El gobernador hizo una leve reverencia.
—Ya conoces a Alioth —dijo el rey con amabilidad.
El gobernador se giró hacia él y lo observó con atención.
—Por supuesto. El príncipe de Lysenthar —dijo con tono respetuoso.
Alioth le devolvió una sonrisa cordial. Lo había visto durante años en las reuniones mensuales, pero jamás habían conversado directamente.
—Es un honor visitar su estado, gobernador Aerhart —respondió con diplomacia.
Una mano en su brazo lo hizo voltear.
Era Daliah. Recordó que ella y la reina también los acompañaban.
—Gobernador, ¿la doctora Evanor estará presente hoy? —preguntó Daliah con evidente emoción.
Aerhart la miró con algo de severidad, pero ella ni se inmutó. Sonrió con encanto, como si nada la perturbara.
—Sí. Estará presente para el evento —respondió el gobernador, seco.
Daliah dejó escapar una risita, completamente ajena a la tensión.
En los últimos años, Daliah había mencionado muchas veces a Lyra Evanor. La idolatraba.
No solo era la primera mujer en conseguir un intercambio académico con el reino vecino, sino que aparecía con frecuencia en las revistas que Daliah solía comprar.
Para ella, la doctora era el símbolo perfecto de elegancia, inteligencia y belleza.

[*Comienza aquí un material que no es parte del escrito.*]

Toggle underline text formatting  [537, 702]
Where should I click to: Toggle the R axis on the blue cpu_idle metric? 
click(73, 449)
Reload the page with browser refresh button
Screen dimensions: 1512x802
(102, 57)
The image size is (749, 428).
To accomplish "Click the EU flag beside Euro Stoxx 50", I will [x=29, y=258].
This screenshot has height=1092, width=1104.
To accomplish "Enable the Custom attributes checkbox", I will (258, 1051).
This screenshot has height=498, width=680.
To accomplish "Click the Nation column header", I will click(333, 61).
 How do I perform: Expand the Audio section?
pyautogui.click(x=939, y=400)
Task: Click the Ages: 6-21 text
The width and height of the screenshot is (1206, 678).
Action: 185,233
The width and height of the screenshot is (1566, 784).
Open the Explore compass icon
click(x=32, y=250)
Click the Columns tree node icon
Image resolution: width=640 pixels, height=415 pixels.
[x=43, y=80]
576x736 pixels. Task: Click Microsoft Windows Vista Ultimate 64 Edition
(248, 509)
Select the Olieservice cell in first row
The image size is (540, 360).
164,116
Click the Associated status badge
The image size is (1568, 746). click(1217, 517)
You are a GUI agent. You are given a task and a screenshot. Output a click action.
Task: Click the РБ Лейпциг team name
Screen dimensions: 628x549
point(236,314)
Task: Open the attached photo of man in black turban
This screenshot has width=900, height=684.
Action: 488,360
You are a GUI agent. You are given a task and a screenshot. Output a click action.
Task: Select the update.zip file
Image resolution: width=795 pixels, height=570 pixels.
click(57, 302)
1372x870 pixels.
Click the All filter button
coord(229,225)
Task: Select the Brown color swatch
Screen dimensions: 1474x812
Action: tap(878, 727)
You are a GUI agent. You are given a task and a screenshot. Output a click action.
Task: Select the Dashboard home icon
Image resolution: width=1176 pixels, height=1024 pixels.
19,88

Las puertas del salón se abrieron, dejando ver a dos mujeres caminando hacia ellos.
La mayor no parecía del estado del aire. Tenía la tez morena, el cabello negro que brillaba bajo el sol y una sonrisa cálida. Era algo rellenita y caminaba con serenidad.
Alioth la reconoció un instante después: la doctora Naleth.
Antes de que Lyra Evanor se hiciera famosa, la doctora Naleth era la más conocida del reino. No solo por su talento médico, sino por su reputación como mujer amable y maternal.
La otra mujer, sin embargo, robó el aliento del salón.
Era Lyra Evanor.
Caminaba con elegancia, vestida con un traje blanco impecable. Su cabello plateado estaba trenzado hacia un lado del hombro. Era aún más hermosa en persona.
Tenía una belleza etérea, casi irreal, como si brillara con luz propia.
Pero su rostro no sonreía.
—Ya están aquí —dijo el gobernador con tono neutro.
Ambas doctoras hicieron una inclinación breve.
Dos miradas se posaron sobre ellos: una cálida y otra gélida.
—Es un honor tener a la familia real con nosotros —dijo la doctora Naleth, con tono amable.
Daliah, visiblemente emocionada, parecía vibrar de entusiasmo.
Alioth solo esperaba que la doctora Evanor no se comportara como Ysolde cuando estaba con su amiga. Ruidosas y exasperantes.
—Doctora Aurema Naleth, el placer es nuestro al recibirla junto a su pupila —dijo la reina con cortesía.
Lyra permanecía seria, con el ceño ligeramente fruncido. Hizo una breve inclinación, sin decir palabra.
Daliah no se contuvo más. Con su vestido digno de princesa, se adelantó unos pasos con una gran sonrisa.
—Doctora Evanor, ¡he querido conocerla desde hace años! Siempre que vengo de visita… nunca está —dijo, emocionada.
Lyra dio un paso atrás. Miró su propio pantalón, como si evaluara el espacio personal que se le invadía, y frunció levemente el ceño.
Pareció a punto de hablar, pero un pequeño sonido de la doctora Naleth bastó para que Lyra suspirara y alzara la vista hacia Daliah.
Alioth se acercó un poco, intentando aliviar la incomodidad.
—Doctora Evanor, tengo entendido que ha regresado recientemente del extranjero —dijo con amabilidad.
Lyra lo miró por unos segundos. Algo en su mirada le produjo un escalofrío.